-- ASSIGNED TASK --
Pictures excluded, retype the lines from the one containing "Click the 00:00 time tick label" through the last line of the data below, both included.
-- -- --
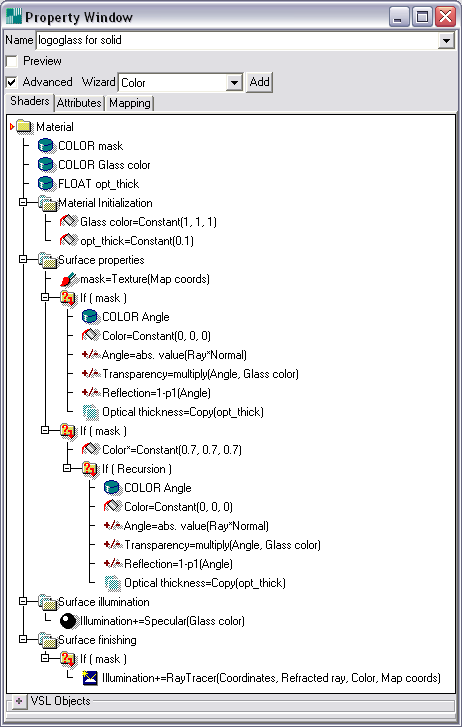Select Optical thickness=Copy(opt_thick) under Recursion
462x727 pixels.
(205, 583)
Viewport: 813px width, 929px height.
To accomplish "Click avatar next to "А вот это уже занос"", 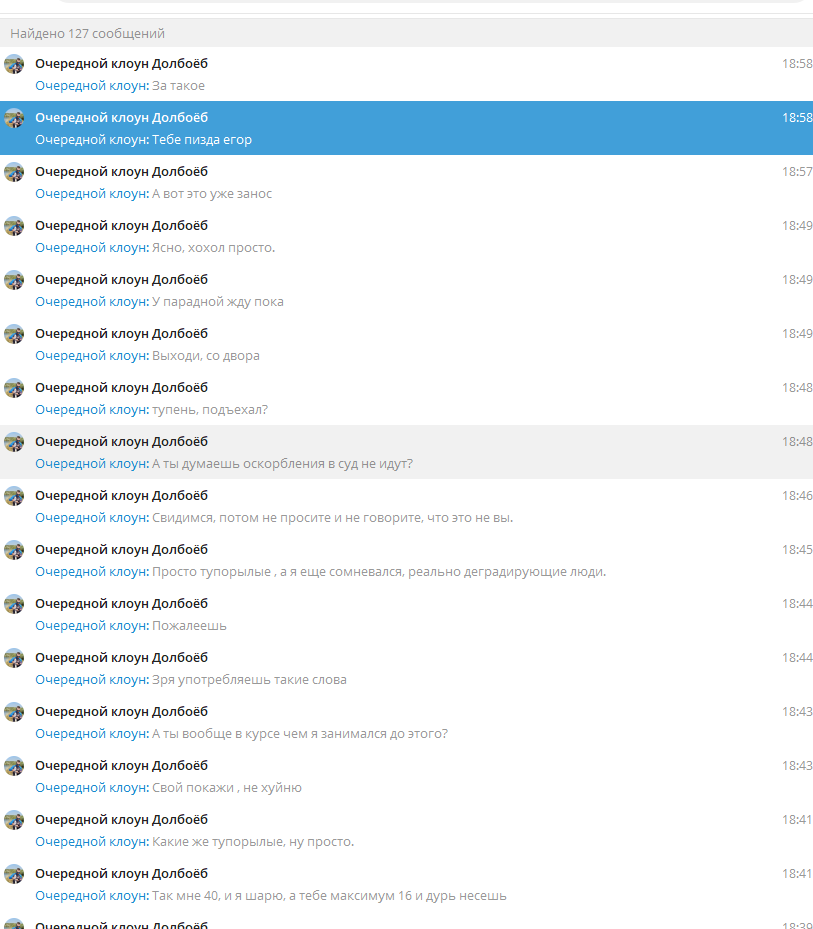I will 14,172.

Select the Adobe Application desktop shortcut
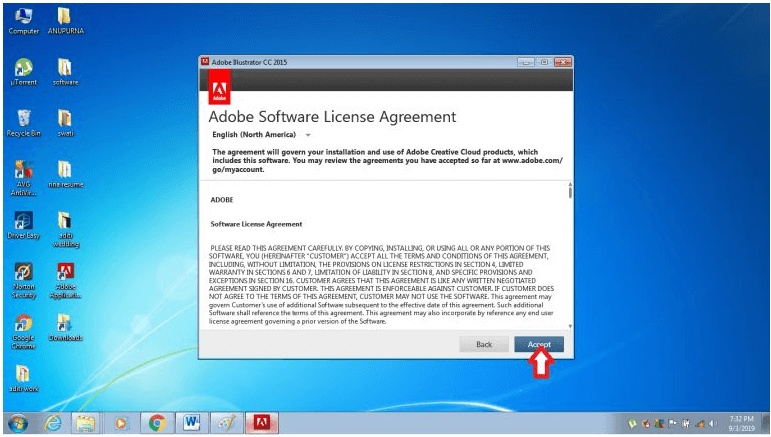(x=65, y=281)
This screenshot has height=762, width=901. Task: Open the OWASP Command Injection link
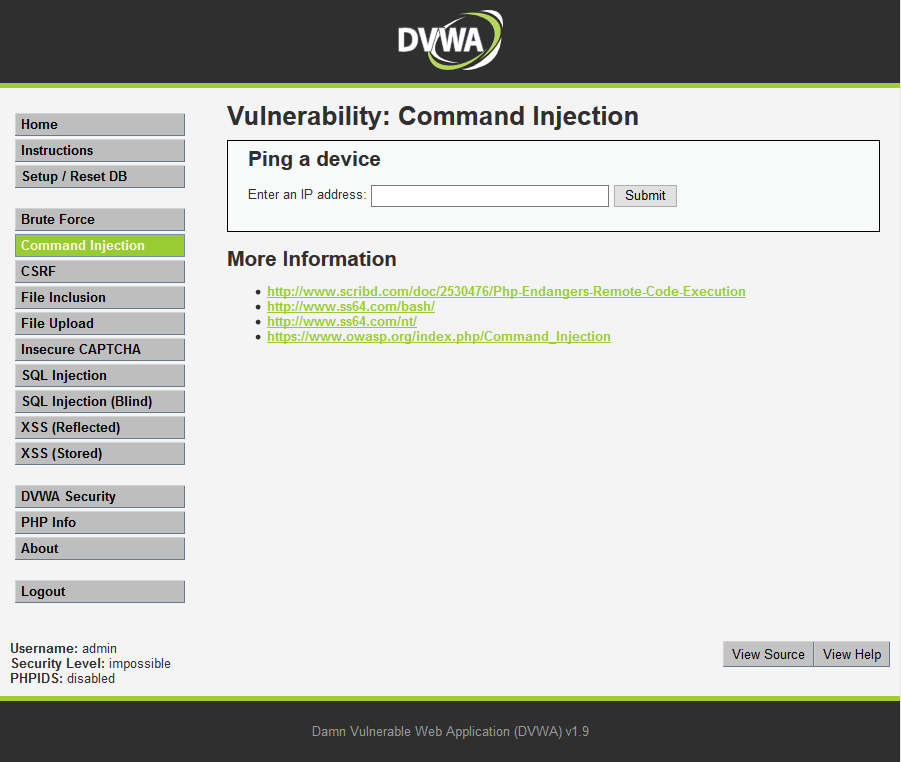click(x=438, y=336)
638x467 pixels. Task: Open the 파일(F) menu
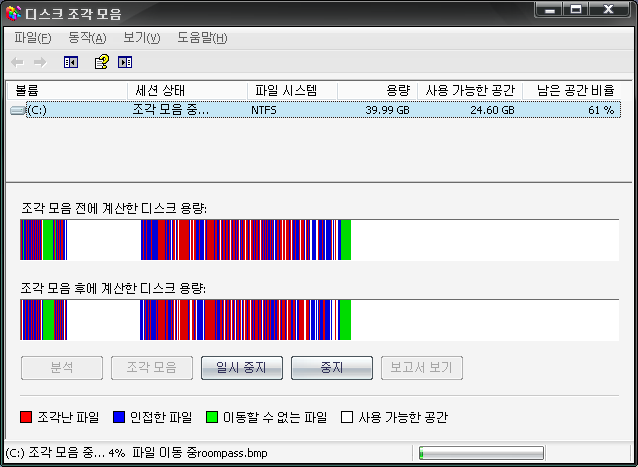[x=32, y=38]
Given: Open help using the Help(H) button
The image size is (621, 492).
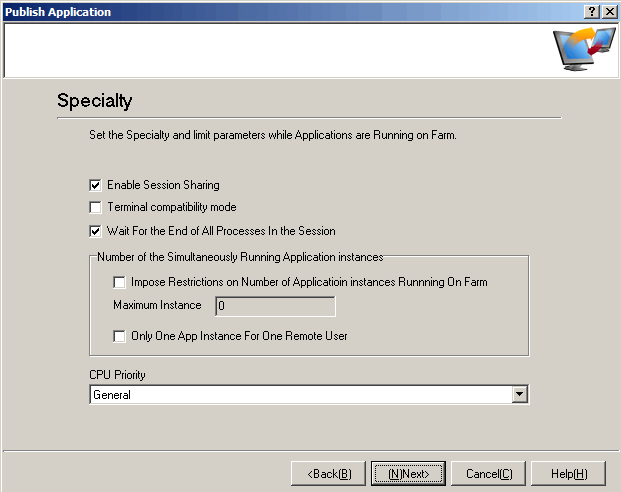Looking at the screenshot, I should [569, 473].
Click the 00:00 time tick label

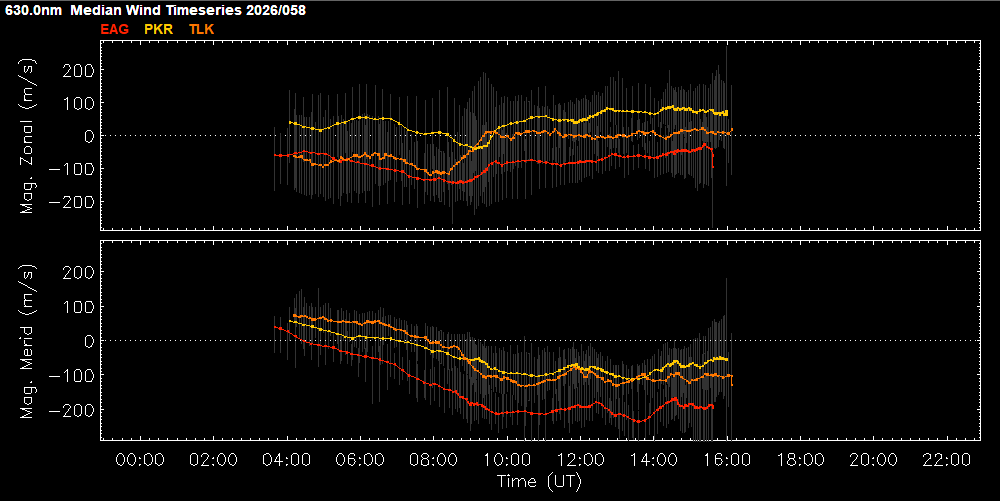(140, 460)
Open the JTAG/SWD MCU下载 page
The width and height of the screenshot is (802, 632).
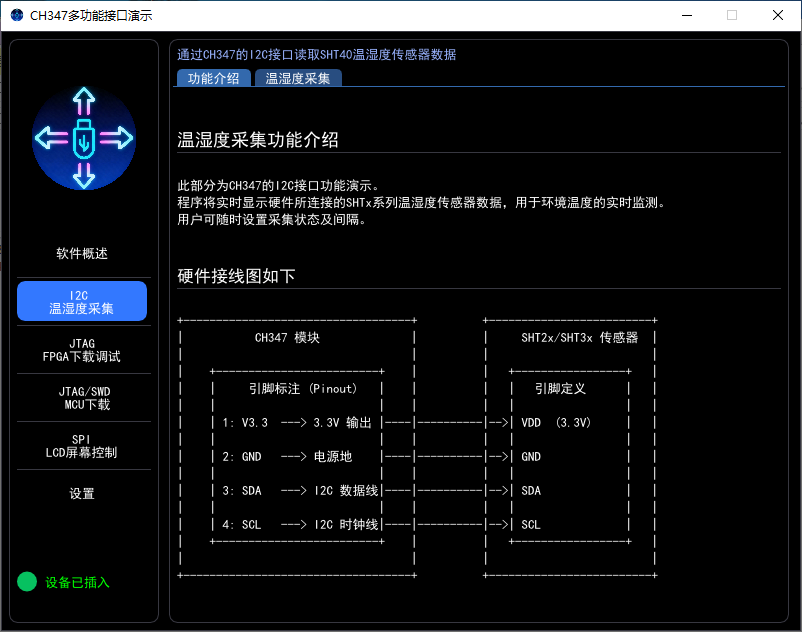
-- -- --
-- EXERCISE OUTPUT --
Click the 00:00 time tick label

(140, 460)
Open the JTAG/SWD MCU下载 page
The width and height of the screenshot is (802, 632).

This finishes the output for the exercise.